Collected data entries:
....

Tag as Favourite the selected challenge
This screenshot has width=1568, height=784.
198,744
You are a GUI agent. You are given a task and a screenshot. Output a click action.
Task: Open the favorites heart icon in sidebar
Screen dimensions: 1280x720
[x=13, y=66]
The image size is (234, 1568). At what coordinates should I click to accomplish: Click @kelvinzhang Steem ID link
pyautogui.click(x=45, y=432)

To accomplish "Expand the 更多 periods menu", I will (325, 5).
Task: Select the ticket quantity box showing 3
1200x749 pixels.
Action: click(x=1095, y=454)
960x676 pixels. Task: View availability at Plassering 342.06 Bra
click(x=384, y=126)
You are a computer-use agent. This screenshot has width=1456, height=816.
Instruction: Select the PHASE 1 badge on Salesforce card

....

Show every line above that contains the string "height", treating uppercase and lowercase as different.

This screenshot has width=1568, height=784.
You are a computer-use agent. This screenshot has width=1456, height=816.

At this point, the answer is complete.